- WHAT IS REQUIRED:
Only the lines from the one containing "[YouTube] (483, 1397)" through the one containing "Music (1008, 48)" should be printed, exactly as they appear below, with both ends included.

***

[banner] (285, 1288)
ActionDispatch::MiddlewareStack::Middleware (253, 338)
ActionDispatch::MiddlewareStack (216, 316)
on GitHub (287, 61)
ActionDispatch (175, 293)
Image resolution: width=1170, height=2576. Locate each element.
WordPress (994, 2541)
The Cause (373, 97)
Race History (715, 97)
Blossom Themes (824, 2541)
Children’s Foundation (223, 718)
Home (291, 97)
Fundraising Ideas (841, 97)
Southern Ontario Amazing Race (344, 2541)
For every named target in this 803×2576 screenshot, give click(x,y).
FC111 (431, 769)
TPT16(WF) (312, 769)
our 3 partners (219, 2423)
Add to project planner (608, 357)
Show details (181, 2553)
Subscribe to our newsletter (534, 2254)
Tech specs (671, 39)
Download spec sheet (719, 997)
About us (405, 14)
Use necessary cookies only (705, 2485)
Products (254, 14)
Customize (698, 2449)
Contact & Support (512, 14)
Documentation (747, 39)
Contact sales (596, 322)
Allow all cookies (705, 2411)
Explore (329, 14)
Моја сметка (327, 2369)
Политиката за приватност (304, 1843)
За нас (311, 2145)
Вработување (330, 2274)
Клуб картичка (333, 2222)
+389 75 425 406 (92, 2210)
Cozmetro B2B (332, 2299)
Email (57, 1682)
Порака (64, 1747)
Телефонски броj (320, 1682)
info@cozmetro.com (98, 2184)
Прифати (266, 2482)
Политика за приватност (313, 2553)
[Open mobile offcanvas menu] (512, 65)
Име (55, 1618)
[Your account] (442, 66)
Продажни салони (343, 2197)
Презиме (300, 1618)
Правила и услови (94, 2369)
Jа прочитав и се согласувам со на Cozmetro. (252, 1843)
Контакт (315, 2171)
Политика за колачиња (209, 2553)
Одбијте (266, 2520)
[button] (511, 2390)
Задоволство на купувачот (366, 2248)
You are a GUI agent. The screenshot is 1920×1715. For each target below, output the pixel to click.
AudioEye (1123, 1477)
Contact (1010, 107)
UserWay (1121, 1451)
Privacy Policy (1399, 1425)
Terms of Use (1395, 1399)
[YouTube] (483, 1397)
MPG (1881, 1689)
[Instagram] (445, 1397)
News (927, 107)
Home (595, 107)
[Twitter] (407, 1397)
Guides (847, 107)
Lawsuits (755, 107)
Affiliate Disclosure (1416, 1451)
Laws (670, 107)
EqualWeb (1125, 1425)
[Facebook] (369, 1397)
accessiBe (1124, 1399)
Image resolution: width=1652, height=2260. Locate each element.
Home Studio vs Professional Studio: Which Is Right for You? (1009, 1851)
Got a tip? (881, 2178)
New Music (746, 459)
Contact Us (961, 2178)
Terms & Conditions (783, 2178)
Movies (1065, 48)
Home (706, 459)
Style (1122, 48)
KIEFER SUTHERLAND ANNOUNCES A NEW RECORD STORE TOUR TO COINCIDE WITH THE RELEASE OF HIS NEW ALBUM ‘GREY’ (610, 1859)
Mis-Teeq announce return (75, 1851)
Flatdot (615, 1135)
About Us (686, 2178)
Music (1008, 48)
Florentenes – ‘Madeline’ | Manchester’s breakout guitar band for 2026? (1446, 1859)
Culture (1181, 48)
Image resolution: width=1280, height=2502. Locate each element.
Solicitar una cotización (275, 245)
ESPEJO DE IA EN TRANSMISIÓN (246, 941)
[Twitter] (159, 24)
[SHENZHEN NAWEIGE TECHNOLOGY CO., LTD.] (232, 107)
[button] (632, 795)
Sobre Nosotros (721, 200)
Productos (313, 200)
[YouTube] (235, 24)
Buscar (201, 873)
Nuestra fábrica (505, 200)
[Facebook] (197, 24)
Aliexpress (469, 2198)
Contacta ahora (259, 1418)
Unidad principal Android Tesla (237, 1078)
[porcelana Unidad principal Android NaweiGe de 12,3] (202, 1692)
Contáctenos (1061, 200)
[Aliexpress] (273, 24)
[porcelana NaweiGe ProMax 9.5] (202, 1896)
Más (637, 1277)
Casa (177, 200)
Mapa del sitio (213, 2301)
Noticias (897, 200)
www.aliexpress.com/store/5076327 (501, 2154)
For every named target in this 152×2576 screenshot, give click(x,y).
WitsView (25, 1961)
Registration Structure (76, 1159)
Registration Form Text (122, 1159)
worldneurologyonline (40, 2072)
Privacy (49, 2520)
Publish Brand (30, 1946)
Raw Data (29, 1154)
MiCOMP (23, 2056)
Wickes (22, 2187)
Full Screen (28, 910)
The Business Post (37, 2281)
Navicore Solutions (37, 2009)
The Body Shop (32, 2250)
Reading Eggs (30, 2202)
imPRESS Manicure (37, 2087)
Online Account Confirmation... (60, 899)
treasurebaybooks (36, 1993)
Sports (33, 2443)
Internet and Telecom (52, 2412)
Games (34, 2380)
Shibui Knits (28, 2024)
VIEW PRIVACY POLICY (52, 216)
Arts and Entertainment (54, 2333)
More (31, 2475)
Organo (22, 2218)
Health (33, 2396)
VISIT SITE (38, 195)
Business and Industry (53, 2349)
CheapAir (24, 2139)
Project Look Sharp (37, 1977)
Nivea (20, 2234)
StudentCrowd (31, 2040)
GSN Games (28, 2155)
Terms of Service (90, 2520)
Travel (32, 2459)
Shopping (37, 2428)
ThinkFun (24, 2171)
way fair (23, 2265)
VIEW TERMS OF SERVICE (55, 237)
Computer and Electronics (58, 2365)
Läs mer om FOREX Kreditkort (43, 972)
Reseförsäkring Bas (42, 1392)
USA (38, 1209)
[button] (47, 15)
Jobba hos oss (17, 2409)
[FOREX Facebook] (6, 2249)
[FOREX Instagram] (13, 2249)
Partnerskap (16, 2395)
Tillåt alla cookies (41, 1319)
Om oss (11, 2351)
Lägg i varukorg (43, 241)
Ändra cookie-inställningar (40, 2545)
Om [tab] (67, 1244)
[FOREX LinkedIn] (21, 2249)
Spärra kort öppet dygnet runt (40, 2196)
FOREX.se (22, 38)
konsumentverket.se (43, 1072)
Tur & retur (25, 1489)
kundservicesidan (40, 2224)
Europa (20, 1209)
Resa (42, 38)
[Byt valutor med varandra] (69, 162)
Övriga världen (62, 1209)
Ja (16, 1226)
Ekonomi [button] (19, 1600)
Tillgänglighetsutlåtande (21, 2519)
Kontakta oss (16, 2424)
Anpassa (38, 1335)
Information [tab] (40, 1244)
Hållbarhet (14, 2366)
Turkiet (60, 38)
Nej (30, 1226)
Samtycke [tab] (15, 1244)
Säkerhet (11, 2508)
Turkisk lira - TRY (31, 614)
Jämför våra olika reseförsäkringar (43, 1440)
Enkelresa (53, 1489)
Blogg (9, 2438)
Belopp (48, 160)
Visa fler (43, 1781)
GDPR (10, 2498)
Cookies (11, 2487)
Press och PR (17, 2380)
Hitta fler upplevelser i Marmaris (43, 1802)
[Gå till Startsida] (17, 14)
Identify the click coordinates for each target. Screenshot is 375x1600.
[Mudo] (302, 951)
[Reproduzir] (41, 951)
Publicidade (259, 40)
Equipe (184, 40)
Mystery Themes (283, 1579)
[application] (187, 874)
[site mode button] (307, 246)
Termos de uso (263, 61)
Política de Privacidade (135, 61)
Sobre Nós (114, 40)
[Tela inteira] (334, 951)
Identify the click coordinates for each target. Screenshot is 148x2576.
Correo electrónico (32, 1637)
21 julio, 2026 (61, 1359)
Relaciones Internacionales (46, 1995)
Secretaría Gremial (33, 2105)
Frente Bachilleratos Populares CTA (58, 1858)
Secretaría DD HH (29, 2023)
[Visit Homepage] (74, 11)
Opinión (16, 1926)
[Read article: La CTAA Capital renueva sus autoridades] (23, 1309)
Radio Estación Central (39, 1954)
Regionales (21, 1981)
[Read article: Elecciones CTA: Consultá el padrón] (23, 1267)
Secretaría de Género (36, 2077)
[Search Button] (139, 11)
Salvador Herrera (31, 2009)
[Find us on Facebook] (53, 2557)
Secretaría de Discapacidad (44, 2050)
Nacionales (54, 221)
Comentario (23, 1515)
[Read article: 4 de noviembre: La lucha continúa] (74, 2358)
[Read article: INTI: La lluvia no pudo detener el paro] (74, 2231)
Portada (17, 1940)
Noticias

***

- RESULT OF THE TASK:
[YouTube] (483, 1397)
MPG (1881, 1689)
[Instagram] (445, 1397)
News (927, 107)
Home (595, 107)
[Twitter] (407, 1397)
Guides (847, 107)
Lawsuits (755, 107)
Affiliate Disclosure (1416, 1451)
Laws (670, 107)
EqualWeb (1125, 1425)
[Facebook] (369, 1397)
accessiBe (1124, 1399)
Image resolution: width=1652, height=2260. Locate each element.
Home Studio vs Professional Studio: Which Is Right for You? (1009, 1851)
Got a tip? (881, 2178)
New Music (746, 459)
Contact Us (961, 2178)
Terms & Conditions (783, 2178)
Movies (1065, 48)
Home (706, 459)
Style (1122, 48)
KIEFER SUTHERLAND ANNOUNCES A NEW RECORD STORE TOUR TO COINCIDE WITH THE RELEASE OF HIS NEW ALBUM ‘GREY’ (610, 1859)
Mis-Teeq announce return (75, 1851)
Flatdot (615, 1135)
About Us (686, 2178)
Music (1008, 48)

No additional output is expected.